On the year 1860, shortly before leaving England for a long Continental tour, a certain eminent London publisher requested me to make for him some sketches of the great Alpine peaks. At this time I had only a literary acquaintance with mountaineering, and had even not seen - much less set foot upon - a mountain. Amongst the peaks which were upon my list was Mont Pelvoux, in Dauphine. The sketches that were required of it were to celebrate the triumph of some Englishmen who intended to make its ascent. They came - they saw - but they did not conquer. By a mere chance I fell in with a very agreeable Frenchman who accompanied this party, and was pressed by him to return to the assault. In 1861 we did so, with my friend MacDonald, and we conquered. This was the origin of my scrambles amongst the Alps.
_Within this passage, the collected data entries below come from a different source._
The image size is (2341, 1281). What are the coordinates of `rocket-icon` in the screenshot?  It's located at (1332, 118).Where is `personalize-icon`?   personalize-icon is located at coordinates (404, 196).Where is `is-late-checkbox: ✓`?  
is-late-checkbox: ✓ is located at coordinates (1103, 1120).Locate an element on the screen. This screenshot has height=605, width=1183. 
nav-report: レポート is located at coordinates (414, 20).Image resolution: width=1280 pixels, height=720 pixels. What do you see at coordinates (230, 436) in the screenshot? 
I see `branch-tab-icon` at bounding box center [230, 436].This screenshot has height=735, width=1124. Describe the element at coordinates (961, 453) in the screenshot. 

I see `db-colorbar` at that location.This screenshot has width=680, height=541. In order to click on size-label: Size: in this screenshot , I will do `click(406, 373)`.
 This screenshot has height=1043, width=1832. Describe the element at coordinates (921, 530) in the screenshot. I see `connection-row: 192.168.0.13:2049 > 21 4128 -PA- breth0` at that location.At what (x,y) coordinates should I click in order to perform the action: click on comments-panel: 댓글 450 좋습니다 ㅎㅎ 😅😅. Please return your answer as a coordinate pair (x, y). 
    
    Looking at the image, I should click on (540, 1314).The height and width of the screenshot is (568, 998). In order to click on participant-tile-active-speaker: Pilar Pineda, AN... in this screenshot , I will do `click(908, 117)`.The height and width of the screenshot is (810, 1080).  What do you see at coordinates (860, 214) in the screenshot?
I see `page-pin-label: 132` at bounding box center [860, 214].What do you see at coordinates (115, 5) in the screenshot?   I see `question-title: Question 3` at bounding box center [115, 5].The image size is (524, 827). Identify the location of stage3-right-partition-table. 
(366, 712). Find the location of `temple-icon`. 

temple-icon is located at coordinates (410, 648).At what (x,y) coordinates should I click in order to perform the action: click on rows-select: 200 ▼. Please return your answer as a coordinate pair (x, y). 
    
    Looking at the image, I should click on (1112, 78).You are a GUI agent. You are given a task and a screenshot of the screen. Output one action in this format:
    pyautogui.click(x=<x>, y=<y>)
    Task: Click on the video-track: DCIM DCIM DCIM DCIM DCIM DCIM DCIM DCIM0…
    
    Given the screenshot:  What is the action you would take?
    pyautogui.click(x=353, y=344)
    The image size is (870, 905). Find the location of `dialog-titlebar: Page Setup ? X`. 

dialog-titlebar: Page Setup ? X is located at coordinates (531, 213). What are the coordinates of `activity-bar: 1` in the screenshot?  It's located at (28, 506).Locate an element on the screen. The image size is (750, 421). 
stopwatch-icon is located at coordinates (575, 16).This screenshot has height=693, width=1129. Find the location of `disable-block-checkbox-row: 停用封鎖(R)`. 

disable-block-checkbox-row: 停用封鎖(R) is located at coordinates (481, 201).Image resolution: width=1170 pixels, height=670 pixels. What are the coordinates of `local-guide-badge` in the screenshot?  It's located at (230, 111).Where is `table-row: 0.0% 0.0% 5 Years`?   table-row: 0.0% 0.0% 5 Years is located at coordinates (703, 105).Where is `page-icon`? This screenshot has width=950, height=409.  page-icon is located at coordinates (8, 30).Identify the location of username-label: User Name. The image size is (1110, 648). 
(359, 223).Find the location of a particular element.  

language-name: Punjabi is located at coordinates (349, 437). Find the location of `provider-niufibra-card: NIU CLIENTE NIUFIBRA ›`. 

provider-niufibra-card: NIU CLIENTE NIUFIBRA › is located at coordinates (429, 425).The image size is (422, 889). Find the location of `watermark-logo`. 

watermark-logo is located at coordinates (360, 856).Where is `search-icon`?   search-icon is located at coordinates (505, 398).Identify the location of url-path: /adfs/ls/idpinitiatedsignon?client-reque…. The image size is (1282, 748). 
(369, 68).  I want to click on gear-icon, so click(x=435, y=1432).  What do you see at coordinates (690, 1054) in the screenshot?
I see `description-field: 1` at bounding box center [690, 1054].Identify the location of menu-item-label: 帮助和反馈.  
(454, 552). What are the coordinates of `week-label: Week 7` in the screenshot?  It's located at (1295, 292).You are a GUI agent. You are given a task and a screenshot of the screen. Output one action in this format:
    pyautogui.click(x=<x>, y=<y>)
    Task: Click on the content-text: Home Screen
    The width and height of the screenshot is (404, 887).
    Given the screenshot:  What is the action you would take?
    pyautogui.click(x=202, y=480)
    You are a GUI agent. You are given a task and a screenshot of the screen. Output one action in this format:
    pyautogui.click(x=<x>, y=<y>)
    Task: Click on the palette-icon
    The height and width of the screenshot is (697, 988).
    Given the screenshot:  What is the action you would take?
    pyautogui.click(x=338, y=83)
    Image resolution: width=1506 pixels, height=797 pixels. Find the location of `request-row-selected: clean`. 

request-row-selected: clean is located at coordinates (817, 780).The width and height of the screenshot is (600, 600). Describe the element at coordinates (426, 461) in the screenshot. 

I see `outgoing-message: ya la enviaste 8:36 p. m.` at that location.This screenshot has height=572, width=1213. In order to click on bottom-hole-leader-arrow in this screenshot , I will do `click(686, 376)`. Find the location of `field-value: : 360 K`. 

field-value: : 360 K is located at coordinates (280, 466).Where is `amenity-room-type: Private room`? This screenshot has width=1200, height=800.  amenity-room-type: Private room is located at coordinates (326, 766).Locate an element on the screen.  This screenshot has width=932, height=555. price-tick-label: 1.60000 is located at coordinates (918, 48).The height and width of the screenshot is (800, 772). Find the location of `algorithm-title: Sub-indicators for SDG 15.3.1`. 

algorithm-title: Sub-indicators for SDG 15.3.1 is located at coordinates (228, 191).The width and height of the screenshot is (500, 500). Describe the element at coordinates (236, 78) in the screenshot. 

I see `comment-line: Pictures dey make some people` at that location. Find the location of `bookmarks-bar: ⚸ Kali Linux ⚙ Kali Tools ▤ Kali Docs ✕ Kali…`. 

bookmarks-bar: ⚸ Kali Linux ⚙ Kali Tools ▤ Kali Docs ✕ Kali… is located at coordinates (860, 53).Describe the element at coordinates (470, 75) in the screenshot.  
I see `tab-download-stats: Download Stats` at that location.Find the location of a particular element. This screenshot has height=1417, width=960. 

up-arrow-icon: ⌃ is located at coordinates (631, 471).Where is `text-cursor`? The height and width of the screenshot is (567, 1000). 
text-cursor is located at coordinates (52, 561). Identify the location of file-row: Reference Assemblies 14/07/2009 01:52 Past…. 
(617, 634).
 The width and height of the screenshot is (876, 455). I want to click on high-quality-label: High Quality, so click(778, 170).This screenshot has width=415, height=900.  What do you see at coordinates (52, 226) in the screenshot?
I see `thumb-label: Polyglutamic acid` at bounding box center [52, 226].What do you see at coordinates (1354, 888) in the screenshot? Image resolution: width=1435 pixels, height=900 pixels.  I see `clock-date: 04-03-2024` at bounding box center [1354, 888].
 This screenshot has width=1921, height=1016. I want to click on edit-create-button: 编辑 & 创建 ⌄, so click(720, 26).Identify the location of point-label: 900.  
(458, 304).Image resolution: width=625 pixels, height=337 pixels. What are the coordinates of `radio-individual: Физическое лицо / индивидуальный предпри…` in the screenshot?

The ascent of Mont Pelvoux (including the disagreeables) was a very delightful scramble. The mountain air did not act as an emetic; the sky did not look black instead of blue; nor did I feel tempted to throw myself over precipices. I hastened to enlarge my experience, and went to the Matterhorn. I was urged toward Mont Pelvoux by those mysterious impulses which cause men to peer into the unknown. Not only was this mountain reputed to be the highest in France, and on that account was worthy of attention, but it was the dominating point of a most picturesque district of the highest interest, which, to this day, remains almost unexplored. The Matterhorn attracted me simply by its grandeur. It was considered to be the most thoroughly inaccessible of all mountains, even by those who ought to have known better. Stimulated to make fresh exertions by one repulse after another, I returned, year after year, as I had opportunity, more and more determined to find a way up it, or to prove it to be really inaccessible.

A considerable portion of this volume is occupied by the history of these attacks on the Matterhorn, and the other excursions that are described have all some connection, more or less remote, with that mountain or with Mont Pelvoux. All are new excursions (that is, excursions made for the first time), unless the contrary is pointed out. Some have been passed over very briefly, and entire ascents or descents have been disposed of in a single line. If they had been worked out at full length, three volumes instead of one would have been required. Generally speaking, the salient points alone have been dwelt upon, and the rest has been left to the imagination. This treatment has saved the reader from much useless repetition.

In endeavouring to make the book of some use to those who may wish to go mountain-scrambling, whether in the Alps or elsewhere, undue prominence, perhaps, has been given to our mistakes and failures; and it will doubtless be pointed out that our practice must have been bad if the principles which are laid down are sound, or that the principles must be unsound if the practice was good. It is maintained in an early chapter that the positive, or unavoidable, dangers of mountaineering are very small, yet from subsequent pages it can be shown that very considerable risks were run. The reason is obvious - we were not immaculate. Our blunders are not held up to be admired or to be imitated, but to be avoided.

These scrambles amongst the Alps were holiday excursions, and as such they should be judged. They are spoken of as sport, and nothing more. The pleasure that they gave me cannot, I fear, be transferred to others. The ablest pens have failed, and must always fail, to give a true idea of the grandeur of the Alps. The most minute descriptions of the greatest writers do nothing more than convey impressions that are entirely erroneous - the reader conjures up visions, it may be magnificent ones, but they are infinitely inferior to the reality.